Kneading Rule #2: Give it a Rest!
Autolyse is fancy word invented by a French baking instructor and bread scientist of sorts, Raymond Calvel. It means
to let your dough rest (I give it 25-30 minutes) before kneading. This allows the flour to become thoroughly
saturated, and provides time for the gluten chains to start forming up before you even lay a hand on the dough — more pre-kneading.
Following that, it's an easy 5 to 7 minutes — that's all! — of pleasant kneading
by hand, and you're done. No mixers or food processors to clean up, you've gotten a little mild exercise, worked out
some frustrations, and made some pretty good bread.
So, let's assume you've used a starter, mixed everything together, and let it sit covered for
half an hour. Now we're ready to do some kneading.
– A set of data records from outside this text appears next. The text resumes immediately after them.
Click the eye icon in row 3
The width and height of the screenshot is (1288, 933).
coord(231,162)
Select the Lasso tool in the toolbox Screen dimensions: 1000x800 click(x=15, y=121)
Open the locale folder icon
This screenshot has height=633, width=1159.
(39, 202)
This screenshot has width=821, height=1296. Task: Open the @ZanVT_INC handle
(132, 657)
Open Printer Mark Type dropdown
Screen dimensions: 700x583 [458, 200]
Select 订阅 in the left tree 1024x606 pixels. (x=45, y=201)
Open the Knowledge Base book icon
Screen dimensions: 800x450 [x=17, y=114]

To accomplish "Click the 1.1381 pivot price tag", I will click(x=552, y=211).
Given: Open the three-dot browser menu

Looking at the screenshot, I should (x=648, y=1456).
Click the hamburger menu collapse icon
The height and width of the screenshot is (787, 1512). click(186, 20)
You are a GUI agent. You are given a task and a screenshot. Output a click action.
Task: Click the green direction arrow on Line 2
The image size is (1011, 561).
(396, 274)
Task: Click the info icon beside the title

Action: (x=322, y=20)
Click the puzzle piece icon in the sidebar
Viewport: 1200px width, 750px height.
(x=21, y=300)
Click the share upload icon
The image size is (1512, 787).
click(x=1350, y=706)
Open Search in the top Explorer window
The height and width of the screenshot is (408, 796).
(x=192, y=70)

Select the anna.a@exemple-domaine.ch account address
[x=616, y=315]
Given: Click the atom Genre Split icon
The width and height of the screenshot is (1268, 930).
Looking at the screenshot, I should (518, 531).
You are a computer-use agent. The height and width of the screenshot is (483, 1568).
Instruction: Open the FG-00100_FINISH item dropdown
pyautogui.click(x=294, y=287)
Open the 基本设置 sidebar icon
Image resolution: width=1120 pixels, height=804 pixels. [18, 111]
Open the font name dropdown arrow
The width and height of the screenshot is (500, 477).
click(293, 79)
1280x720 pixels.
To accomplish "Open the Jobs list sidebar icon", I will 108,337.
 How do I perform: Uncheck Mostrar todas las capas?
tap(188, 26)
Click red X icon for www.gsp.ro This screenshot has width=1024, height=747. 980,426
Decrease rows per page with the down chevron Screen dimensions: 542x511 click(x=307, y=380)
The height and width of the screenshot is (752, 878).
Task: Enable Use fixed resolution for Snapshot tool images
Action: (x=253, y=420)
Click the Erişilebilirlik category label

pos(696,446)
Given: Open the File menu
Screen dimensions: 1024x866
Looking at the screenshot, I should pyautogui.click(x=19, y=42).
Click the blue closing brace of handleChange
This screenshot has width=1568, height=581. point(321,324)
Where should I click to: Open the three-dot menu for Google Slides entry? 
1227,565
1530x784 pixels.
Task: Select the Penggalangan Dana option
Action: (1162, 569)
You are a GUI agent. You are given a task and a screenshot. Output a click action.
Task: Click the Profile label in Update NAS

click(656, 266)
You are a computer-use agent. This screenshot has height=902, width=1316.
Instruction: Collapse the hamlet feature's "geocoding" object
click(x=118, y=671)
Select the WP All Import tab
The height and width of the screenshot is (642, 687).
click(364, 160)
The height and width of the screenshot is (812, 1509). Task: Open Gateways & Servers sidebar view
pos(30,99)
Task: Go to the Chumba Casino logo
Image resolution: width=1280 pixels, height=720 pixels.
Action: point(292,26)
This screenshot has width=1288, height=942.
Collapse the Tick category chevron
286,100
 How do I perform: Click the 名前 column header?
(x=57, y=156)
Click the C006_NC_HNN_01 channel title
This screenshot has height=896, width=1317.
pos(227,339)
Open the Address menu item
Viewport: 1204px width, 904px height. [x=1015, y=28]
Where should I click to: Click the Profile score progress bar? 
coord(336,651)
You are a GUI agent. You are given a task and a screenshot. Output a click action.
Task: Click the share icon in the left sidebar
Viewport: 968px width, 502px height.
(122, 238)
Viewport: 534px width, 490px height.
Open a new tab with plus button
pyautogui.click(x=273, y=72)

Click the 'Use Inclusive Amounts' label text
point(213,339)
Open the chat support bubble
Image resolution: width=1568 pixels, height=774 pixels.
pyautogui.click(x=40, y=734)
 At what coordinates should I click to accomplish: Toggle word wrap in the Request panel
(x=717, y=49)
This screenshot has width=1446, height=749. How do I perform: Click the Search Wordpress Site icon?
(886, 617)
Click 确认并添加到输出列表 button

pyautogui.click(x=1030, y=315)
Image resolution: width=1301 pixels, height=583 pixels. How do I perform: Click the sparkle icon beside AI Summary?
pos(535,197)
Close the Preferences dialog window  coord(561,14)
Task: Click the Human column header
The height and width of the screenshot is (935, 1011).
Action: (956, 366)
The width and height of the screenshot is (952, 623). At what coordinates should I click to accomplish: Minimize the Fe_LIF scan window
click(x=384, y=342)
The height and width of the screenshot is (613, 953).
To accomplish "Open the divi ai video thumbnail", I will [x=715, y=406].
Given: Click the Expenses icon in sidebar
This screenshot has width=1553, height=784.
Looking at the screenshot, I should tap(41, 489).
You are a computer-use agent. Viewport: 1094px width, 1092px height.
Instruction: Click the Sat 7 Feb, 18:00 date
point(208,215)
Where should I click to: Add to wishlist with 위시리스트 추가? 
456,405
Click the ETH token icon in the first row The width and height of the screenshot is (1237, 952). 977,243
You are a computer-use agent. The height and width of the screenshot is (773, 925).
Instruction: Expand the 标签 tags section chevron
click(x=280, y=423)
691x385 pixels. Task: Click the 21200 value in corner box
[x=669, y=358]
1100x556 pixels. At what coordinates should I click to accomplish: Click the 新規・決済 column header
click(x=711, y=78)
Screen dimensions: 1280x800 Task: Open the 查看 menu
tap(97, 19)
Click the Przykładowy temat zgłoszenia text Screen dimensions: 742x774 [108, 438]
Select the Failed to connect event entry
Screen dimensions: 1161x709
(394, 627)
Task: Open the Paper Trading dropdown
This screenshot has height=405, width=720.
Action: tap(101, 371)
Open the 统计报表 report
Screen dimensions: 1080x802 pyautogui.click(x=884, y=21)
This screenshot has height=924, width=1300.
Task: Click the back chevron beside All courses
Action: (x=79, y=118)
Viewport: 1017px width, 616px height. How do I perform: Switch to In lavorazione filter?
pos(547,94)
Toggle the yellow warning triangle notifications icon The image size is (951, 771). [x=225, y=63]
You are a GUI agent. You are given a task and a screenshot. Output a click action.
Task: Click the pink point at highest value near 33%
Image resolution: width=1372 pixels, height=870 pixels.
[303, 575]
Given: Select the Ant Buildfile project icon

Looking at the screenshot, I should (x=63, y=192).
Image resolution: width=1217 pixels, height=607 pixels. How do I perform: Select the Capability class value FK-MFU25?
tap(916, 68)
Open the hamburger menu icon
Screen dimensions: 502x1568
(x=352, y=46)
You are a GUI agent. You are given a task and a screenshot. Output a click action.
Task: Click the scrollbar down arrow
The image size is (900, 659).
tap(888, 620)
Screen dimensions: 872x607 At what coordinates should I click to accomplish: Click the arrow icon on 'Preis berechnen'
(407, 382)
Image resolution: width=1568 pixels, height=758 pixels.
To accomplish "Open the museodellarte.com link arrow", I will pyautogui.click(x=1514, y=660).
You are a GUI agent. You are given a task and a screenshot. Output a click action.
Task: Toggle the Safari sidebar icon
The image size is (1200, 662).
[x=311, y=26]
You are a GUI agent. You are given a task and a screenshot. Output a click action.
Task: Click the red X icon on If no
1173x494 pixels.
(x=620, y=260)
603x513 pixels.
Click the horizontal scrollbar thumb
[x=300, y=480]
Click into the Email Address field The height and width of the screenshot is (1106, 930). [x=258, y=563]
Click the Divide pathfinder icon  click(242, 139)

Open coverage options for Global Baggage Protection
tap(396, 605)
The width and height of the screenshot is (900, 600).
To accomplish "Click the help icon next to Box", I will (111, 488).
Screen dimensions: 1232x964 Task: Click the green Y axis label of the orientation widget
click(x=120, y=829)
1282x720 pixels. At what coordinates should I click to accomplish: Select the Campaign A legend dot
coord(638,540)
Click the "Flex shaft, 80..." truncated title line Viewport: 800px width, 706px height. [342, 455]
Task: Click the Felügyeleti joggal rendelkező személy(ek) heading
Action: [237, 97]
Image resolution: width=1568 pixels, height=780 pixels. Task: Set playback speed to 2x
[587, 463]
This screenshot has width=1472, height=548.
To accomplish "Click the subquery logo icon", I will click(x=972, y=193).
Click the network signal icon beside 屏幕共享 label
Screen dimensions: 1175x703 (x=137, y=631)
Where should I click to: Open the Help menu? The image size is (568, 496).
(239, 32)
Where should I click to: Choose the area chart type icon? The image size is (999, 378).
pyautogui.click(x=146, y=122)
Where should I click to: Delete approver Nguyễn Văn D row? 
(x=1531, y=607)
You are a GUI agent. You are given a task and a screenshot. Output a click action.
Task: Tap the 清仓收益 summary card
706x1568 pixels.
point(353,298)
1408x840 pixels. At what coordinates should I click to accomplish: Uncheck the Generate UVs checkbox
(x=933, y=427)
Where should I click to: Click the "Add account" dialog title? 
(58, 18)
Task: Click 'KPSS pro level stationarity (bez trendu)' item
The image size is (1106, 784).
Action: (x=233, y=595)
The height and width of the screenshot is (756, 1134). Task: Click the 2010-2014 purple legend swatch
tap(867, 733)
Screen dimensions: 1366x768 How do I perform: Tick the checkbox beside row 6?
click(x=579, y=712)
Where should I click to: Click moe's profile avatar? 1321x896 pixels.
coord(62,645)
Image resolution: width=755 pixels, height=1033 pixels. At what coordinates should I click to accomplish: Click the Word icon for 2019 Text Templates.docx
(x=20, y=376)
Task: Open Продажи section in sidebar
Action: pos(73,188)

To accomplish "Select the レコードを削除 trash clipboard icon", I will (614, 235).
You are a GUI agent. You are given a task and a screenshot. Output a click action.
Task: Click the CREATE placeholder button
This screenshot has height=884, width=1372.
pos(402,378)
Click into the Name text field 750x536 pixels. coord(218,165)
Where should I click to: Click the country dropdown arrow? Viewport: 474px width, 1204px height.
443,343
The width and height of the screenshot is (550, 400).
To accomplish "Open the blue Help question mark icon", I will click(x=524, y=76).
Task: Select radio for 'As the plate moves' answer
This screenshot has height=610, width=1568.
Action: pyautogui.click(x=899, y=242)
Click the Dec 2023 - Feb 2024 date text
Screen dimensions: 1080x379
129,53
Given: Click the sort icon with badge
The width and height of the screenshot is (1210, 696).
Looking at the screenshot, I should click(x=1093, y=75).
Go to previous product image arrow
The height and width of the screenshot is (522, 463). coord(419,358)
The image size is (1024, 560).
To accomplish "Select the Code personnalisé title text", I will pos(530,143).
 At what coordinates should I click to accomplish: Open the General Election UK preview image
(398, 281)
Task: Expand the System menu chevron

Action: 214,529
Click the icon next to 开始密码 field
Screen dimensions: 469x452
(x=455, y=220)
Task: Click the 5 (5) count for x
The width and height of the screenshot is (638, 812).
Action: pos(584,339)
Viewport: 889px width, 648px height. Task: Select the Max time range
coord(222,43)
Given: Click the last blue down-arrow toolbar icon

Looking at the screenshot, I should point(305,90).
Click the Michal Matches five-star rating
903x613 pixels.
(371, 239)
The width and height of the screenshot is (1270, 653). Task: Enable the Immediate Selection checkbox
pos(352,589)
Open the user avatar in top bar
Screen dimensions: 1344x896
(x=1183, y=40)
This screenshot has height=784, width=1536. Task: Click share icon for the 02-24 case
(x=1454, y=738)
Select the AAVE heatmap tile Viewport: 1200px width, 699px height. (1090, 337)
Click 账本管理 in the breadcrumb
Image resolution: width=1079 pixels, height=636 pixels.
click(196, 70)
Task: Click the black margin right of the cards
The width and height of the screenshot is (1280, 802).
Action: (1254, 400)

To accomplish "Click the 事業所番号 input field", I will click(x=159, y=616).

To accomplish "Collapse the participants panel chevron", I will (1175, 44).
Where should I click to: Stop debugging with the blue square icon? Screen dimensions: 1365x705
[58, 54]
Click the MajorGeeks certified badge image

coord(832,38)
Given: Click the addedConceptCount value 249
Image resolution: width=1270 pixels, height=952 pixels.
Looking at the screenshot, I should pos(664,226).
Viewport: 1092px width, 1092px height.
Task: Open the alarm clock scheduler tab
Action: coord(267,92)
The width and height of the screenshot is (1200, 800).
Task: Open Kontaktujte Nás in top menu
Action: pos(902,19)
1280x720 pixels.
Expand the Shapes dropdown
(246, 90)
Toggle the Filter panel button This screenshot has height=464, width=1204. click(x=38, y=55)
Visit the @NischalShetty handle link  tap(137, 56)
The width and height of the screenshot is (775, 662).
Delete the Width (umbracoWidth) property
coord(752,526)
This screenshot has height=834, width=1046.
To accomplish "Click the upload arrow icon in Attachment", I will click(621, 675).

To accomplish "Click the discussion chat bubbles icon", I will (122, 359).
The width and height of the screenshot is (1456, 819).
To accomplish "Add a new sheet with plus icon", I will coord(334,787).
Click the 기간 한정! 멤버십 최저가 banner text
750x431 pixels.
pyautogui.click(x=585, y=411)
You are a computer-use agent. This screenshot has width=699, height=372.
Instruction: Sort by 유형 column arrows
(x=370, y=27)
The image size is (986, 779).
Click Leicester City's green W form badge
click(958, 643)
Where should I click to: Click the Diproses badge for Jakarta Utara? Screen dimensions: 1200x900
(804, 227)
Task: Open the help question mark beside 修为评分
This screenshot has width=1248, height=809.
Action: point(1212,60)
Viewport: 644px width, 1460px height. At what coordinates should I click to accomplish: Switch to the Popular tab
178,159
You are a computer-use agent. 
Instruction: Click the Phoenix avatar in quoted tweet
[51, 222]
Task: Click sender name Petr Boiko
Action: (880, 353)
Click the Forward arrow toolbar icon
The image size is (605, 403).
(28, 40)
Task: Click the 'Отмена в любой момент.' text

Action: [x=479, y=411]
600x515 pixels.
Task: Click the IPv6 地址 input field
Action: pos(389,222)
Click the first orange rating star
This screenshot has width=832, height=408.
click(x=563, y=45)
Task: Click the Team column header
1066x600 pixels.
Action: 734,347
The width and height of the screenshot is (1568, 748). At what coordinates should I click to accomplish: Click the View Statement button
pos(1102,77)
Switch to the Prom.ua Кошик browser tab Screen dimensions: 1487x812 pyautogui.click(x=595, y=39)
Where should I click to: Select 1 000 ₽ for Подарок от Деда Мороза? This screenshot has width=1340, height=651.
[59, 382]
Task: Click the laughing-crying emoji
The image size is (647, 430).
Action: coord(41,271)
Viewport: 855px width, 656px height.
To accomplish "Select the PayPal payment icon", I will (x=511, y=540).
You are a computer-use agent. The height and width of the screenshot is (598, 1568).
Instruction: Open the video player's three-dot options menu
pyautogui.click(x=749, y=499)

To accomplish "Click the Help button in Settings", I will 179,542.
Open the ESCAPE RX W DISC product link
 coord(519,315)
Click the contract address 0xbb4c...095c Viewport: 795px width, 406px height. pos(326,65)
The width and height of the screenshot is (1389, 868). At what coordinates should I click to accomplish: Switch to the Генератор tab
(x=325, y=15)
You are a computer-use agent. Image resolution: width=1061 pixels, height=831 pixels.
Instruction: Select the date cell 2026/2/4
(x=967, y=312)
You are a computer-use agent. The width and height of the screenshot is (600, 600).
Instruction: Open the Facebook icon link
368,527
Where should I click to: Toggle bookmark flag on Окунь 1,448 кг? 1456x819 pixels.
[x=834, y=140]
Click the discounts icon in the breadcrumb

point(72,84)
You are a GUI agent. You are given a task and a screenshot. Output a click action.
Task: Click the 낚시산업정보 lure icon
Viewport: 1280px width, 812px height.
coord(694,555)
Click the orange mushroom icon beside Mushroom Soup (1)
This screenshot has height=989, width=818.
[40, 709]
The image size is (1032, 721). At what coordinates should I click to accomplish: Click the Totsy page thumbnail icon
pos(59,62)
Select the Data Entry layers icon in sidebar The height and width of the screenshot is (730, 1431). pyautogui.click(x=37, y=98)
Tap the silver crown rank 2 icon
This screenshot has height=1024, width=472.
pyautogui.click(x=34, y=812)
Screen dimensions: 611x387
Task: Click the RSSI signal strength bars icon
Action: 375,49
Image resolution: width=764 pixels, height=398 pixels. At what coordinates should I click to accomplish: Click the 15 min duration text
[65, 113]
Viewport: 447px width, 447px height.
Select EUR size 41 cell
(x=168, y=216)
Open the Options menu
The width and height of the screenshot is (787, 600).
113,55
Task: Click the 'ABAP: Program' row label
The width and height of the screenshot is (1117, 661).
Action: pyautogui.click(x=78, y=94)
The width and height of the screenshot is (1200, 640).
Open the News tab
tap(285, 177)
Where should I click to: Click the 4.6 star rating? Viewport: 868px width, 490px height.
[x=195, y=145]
How do you go about that?
Kneading by numbers
- Put on some good, lively music.
Using a plastic dough scraper, scoop the dough out of the bowl onto to an unfloured
countertop or tabletop (if you're following my recipes, you've done all that careful measuring of ingredients — you don't
want to start haphazardly adding flour now!)
Dip your hands into flour, and fold the dough (it will be quite soft and floppy at this point) over on itself and
press hard several times with the heels of both hands.
Turn the dough and fold again, then press some more. Continuing folding and pressing, turning and folding. Don't worry if you're "doing it right." Kneading isn't rocket
(or any other kind of) science. After just a few seconds of this, you should notice how the dough
has turned from coarse and gloppy to smooth and pleasant-feeling under your hands.
Continue in this manner, folding, turning, and working the dough with the heels of your hands. Get your back into it,
and give the dough a good workout.
The dough should be tacky and want to cling to the counter, but release (leaving just a little
dough behind) when you pick it up.
Sometimes it helps to use a bench scraper to turn the dough, particularly if it's wet.
Once in a while, I like to stretch the dough out like taffy...
Fold it back together...
And slam it down onto the countertop with a satisfying whomp!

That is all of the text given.